*** Information given
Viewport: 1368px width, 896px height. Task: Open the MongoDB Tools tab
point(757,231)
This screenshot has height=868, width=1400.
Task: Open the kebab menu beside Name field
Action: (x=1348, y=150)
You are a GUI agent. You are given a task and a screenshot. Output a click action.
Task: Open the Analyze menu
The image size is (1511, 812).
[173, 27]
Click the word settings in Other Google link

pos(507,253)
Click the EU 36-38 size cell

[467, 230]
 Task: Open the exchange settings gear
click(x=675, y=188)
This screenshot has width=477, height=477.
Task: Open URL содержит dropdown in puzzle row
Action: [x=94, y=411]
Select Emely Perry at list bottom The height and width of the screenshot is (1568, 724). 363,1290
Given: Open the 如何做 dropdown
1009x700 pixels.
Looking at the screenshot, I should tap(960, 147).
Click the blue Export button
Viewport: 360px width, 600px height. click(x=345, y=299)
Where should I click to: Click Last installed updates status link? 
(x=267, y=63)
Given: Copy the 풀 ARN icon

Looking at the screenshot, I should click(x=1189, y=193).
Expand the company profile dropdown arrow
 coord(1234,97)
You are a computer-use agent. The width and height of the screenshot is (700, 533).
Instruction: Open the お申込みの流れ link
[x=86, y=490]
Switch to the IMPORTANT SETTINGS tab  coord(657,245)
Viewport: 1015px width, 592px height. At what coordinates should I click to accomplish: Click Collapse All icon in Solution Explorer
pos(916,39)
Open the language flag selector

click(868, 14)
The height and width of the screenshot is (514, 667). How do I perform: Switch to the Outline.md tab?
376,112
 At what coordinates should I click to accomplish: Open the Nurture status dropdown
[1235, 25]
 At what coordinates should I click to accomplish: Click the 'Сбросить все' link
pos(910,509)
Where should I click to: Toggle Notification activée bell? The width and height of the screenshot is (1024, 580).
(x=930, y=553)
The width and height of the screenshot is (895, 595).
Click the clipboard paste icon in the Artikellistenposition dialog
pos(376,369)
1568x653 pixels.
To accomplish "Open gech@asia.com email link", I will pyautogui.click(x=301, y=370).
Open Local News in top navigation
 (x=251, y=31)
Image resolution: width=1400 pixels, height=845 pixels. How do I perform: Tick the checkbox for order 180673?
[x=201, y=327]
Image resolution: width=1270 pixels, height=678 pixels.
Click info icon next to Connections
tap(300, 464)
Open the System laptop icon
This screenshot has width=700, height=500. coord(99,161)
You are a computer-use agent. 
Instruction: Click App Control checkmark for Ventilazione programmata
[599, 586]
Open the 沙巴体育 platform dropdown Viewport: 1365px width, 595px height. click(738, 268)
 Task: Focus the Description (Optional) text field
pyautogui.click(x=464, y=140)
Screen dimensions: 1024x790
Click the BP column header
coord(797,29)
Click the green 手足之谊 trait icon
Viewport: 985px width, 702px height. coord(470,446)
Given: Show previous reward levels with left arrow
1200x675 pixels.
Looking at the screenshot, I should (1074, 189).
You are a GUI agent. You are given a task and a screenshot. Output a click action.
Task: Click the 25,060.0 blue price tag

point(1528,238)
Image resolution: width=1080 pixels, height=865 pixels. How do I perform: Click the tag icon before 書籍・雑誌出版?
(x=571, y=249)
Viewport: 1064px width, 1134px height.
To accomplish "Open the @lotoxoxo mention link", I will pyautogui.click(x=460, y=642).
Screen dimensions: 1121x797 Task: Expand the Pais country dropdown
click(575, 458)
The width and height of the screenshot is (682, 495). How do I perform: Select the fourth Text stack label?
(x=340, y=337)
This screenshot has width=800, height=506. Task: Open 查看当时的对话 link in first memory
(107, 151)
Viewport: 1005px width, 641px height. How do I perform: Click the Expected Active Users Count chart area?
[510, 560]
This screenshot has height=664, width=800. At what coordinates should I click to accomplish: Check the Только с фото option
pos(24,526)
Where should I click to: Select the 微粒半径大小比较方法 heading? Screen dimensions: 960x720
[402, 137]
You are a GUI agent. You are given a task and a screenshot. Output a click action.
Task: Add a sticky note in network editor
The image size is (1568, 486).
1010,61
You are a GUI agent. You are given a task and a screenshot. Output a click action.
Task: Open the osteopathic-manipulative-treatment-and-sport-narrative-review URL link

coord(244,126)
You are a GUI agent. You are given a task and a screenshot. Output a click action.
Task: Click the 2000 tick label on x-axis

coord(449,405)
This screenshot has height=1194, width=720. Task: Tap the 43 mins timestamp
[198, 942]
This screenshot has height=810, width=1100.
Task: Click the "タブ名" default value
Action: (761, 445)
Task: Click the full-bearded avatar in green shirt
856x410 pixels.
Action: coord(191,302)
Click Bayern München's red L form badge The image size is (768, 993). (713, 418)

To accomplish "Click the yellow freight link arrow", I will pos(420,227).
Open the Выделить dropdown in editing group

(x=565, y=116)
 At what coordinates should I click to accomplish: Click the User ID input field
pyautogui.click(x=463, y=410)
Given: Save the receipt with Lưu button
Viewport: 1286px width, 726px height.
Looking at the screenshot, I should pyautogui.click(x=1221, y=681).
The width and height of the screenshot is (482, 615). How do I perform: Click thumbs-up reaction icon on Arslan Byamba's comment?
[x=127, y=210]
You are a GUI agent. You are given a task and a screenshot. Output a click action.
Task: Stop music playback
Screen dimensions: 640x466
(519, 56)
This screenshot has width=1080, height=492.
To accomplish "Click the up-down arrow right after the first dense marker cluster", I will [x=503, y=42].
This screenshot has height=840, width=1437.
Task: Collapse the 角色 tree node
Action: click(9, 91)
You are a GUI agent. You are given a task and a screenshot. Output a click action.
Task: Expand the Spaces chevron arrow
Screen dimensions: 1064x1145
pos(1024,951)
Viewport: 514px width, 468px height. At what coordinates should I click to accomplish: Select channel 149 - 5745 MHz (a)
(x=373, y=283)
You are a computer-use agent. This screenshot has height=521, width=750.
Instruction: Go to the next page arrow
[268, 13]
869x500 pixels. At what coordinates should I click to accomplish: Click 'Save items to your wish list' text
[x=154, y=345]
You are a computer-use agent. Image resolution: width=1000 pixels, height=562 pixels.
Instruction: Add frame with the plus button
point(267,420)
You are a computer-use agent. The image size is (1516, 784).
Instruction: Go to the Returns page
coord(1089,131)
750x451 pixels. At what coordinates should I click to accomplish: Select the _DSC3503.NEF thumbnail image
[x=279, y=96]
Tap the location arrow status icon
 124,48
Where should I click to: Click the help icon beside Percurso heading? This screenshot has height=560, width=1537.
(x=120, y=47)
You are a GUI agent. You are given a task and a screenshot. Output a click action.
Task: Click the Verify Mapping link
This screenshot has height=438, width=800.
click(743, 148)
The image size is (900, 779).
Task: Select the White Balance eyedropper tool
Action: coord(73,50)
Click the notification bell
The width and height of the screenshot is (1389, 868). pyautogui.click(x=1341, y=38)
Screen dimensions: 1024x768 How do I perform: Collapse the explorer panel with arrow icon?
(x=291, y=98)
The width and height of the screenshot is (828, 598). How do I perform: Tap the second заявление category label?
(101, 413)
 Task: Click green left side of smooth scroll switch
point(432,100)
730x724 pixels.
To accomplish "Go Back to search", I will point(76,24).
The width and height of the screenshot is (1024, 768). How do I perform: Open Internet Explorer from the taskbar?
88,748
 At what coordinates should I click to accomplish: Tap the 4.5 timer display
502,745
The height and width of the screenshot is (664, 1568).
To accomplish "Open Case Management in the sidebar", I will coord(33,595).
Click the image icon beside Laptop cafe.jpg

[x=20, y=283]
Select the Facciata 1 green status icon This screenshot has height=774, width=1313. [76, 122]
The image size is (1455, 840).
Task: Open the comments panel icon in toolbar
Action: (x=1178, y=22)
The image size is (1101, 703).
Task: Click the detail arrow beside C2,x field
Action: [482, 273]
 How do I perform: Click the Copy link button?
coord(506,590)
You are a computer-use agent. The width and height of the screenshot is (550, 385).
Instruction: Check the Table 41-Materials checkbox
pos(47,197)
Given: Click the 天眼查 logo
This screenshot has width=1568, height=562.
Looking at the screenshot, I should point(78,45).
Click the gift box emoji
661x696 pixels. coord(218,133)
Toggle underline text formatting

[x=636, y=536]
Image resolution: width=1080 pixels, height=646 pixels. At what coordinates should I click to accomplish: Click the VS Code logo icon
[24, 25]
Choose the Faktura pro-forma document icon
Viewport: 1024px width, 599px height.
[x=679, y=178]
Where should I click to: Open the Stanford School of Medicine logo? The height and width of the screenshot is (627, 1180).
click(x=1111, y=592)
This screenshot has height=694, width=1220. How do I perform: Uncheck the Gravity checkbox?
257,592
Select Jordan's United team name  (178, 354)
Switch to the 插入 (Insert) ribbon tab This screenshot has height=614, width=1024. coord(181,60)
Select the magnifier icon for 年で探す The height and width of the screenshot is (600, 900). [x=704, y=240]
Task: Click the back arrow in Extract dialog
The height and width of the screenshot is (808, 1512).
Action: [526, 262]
******
Where the listing above reaches the line that contains "The width and height of the screenshot is (482, 615).", start retyping, and finish with the line that contains "This screenshot has width=1080, height=492."; reproduce those lines exactly and no others.

The width and height of the screenshot is (482, 615). How do I perform: Click thumbs-up reaction icon on Arslan Byamba's comment?
[x=127, y=210]
You are a GUI agent. You are given a task and a screenshot. Output a click action.
Task: Stop music playback
Screen dimensions: 640x466
(519, 56)
This screenshot has width=1080, height=492.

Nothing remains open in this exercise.